Owen and Nan first met on the dance floor at their local town hall in Loughborough, Leicestershire. It was the height of World War II, and Owen was completing his conversion training to heavy bombers at RAF Wymeswold. Nan joined the RAF soon after, as a radar operator. She became responsible for plotting Owen’s bombing runs, which meant she knew exactly where he was going every time he took off, and the dangers he faced there.
Nicky says her father had lots of tales, and recalls one particular hair-raising one.
“On one bombing raid during the war he and the crew realised the bombs had got stuck in the bomb bay — they couldn’t drop them, even though Dad tried various aerobatic loops over the North Sea. So he radioed back to base, asking what he should do.
“He was told they had two choices: bail out or try and land it. The crew trusted Dad to try and land the plane — which he did, with the bomb bay door open and a 2,000lb bomb [known as a ‘cookie’] hanging out, and seven other 500lb bombs behind it… he managed it though.”
Speaking to the BBC in 2005, Owen gave a stark account of the dangers that the Lancaster crews faced. He said: “Ninety per cent of our operations were at night, flying over enemy territory in the dark, dependent on maps and instruments, aware that enemy fighters would be on our tail. We flew manually and ‘rolled’ the 37-ton loaded plane to see whether any enemy fighters were underneath us. To avoid fighter attack, we performed a ‘corkscrew’ operation. Being caught in a searchlight was a terrifying experience as it made our plane an easy target for enemy shells.”
Recalling the devastation of the air raids, Owen poignantly added: “I have vivid memories of the night we bombed Dresden. We had no idea then of the damage our bombs had done but I shall never forget the sight of the city in flames.”
It wasn’t all bombing raids however, Owen also took part in dropping food parcels over cities in Holland in the final days of World War II. The effort, called Operation Manna, meant the starving population, who had been cut off by the conflict, could eat and survive until more help arrived.
Nicky remembers her dad telling her about how he had to fly very low over Rotterdam in order to drop the food parcels.
Owen has shared his fascinating stories on various documentaries, and appeared on ITV’s This Morning in 2013, talking to Holly Willoughby and Phillip Schofield about his war years.
Holly was amazed to hear he was a pilot with Bomber Command aged only 22.
Owen explained: “It was terrifying. Seven thousand Lancasters were lost during the war, with 55,000 men killed… I was caught in searchlights a couple of times.”
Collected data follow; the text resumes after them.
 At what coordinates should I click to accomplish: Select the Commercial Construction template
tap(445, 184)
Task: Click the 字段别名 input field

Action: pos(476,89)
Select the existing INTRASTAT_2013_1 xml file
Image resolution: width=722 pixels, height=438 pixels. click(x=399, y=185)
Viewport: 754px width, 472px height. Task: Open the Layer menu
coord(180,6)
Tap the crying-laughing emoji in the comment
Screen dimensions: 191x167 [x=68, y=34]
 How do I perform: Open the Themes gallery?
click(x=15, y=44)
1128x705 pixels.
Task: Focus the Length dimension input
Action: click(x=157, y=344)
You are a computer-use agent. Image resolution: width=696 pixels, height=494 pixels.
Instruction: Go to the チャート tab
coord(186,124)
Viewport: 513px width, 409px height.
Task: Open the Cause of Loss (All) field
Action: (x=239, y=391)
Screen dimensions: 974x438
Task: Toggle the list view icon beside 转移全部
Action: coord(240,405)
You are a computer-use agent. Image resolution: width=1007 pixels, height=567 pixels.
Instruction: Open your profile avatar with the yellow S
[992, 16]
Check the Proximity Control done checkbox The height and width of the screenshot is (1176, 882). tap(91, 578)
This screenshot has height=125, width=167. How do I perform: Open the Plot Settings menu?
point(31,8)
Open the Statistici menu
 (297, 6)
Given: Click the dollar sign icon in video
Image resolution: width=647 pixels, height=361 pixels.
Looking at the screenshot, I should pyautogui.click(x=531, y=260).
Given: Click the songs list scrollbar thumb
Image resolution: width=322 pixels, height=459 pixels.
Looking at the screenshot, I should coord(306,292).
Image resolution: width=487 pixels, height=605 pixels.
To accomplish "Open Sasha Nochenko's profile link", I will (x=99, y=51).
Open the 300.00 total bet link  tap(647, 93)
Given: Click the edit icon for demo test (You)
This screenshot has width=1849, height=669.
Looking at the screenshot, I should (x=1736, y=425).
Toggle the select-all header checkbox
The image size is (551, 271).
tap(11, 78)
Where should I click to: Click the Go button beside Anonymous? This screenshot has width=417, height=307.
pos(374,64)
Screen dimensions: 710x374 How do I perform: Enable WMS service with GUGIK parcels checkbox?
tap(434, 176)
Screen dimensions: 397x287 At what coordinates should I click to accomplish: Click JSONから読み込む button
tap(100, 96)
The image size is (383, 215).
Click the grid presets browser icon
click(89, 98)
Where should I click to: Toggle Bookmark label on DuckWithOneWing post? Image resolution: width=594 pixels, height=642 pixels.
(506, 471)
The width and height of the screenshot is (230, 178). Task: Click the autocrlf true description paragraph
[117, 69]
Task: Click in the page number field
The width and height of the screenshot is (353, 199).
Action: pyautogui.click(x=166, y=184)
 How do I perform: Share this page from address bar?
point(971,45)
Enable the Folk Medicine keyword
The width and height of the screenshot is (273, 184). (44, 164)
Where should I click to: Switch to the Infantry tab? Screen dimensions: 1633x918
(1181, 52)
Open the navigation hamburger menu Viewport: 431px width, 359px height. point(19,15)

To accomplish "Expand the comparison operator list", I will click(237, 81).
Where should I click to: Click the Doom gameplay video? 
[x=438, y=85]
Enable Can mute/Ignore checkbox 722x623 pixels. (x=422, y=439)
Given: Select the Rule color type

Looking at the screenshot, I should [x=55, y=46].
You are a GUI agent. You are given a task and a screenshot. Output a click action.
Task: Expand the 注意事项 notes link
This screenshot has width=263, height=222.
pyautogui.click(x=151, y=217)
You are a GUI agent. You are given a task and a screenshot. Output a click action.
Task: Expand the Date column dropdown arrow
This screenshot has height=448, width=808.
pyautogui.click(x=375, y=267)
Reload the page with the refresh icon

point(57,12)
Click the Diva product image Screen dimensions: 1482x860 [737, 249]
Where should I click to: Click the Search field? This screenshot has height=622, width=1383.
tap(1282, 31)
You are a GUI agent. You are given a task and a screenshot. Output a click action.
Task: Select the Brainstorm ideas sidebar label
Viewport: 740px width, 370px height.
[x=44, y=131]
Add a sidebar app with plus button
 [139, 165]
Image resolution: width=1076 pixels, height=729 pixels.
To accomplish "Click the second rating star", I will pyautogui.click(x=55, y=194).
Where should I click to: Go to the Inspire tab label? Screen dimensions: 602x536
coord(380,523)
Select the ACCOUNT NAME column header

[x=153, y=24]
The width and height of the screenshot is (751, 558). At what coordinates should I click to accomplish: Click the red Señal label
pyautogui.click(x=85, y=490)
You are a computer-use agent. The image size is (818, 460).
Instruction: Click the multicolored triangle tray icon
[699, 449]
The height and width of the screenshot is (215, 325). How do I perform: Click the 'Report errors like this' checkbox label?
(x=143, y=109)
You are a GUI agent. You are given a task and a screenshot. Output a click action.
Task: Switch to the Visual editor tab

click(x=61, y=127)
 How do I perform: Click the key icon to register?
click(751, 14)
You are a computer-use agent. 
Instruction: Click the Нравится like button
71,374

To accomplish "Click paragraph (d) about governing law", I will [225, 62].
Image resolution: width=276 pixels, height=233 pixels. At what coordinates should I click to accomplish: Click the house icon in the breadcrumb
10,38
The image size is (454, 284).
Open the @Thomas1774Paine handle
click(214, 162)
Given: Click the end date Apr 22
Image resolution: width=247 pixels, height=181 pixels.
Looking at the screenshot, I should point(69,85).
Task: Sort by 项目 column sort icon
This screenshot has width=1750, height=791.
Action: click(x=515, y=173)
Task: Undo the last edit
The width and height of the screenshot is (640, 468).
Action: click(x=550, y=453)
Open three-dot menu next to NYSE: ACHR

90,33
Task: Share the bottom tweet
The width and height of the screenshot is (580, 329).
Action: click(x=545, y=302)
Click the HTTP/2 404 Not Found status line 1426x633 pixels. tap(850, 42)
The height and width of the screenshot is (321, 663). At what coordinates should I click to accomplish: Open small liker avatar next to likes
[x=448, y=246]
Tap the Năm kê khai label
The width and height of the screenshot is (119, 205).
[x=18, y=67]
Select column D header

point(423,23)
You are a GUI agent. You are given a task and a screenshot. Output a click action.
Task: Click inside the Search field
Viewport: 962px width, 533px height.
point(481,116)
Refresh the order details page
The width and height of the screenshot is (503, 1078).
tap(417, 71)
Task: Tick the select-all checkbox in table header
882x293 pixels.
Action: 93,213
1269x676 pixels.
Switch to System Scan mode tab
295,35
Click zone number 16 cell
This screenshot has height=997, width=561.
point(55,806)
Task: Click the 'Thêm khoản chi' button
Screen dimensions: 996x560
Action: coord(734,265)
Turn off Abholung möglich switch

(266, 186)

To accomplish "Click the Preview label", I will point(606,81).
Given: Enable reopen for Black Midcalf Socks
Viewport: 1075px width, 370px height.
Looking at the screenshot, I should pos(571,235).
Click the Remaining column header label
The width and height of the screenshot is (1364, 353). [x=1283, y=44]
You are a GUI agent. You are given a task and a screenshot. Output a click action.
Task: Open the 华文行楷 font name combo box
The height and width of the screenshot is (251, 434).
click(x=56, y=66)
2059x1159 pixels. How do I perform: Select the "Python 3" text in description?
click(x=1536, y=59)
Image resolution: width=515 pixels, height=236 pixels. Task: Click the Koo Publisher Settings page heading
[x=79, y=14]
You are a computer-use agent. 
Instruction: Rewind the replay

He finished his appearance on the show, on which he was joined by his granddaughter and two young great-grandchildren, by saying: “I don’t want to appear a hero, but I did do it, and I can never forget it, never, and I still have nightmares.”
Owen and Nan had two daughters and a son, plus four grandchildren. In later life the couple ran a holiday letting business. Nicky recalled a happy childhood. Before moving to Stratford the family home was Talland House in St Ives, where the writer Virginia Woolf had lived, and which was an inspiration for her novel To The Lighthouse. “We had so many happy Christmases there,” said Nicky.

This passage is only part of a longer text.